Paisagens do interior + 2 poemas

Uma das coisas que sempre encantou em Numa Ciro é seu profundo potencial poético. Para-me ela, sempre, um poema a beira de explodir, emergir, se infiltrar na realidade, acabando por rompê-la. Numa tem humor, é esperta e cheia de ritmo. Impossível ler um poema seu, quem a conhece, sem imaginá-la cantando, soprando sua voz entre roda de amigos e incautos.
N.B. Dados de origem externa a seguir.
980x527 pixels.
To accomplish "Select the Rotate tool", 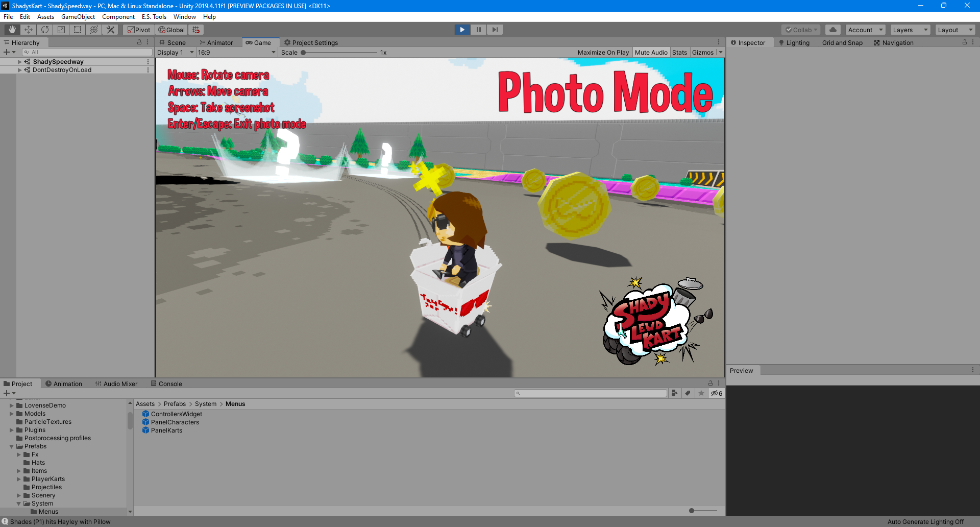I will tap(45, 30).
Viva Numa Ciro!

Toinho Castro

Poemas de Numa Ciro


Teatro Cândido Mendes / Ipanema — Outubro/ Novembro/ Dezembro de 2013
Foto de Claudia Ferreira

Paisagens do interior

1.
Moça rindo na janela pastorando seu amor
Um grupo de analfabetos votando no seu doutor
Papagaios indiscretos imitando gravador

cruz na beira da estrada
sala-de-estar na calçada
faca-peixeira afiada
e santa em cima do andor

Isso tudo ainda se vê em paisagens do interior

2.
Tem folheto cordelista vendido em banca de feira
Matuto em lombo de burro com relógio na algibeira
Guinés cantando “Tô fraco” e gado comendo em cocheira

surdo chamado de mouco
as santinhas do pau-ôco
conchas de quenga de côco
e quengas que vendem amor

Isso tudo ainda se vê em paisagens do interior

3.
Uma cabra displicente atravessando a rodovia
um pavão misterioso namorando a cotovia
onça pintada das brabas bafejando a cantoria

pra qualquer dor, um cachete
pra viajar, marinete
pro escuro, frachilete
Lampião tem seguidor

Isso tudo ainda se vê em paisagens do interior

4.
O sol caindo na serra e a lua subindo pra ver
por um momento se olham: morrer parece nascer
quem viu os dois nesse instante, jamais consegue esquecer
E pra cantar o elogio
desse encontro de amor
criou-se o tal desafio:
contador-e-cantador

Isso tudo ainda se vê em paisagens do interior

5.
Mas existe a tal mudança que mexe em tudo e jamais
engana o tempo que passa e passa o tempo na paz
Pois não é que a tal mudança mexeu na moça! e o rapaz?

Agora andam de moto
não querem vender seu voto
da internete, devoto
o povo sabe o valor

Isso agora já se vê em paisagens do interior.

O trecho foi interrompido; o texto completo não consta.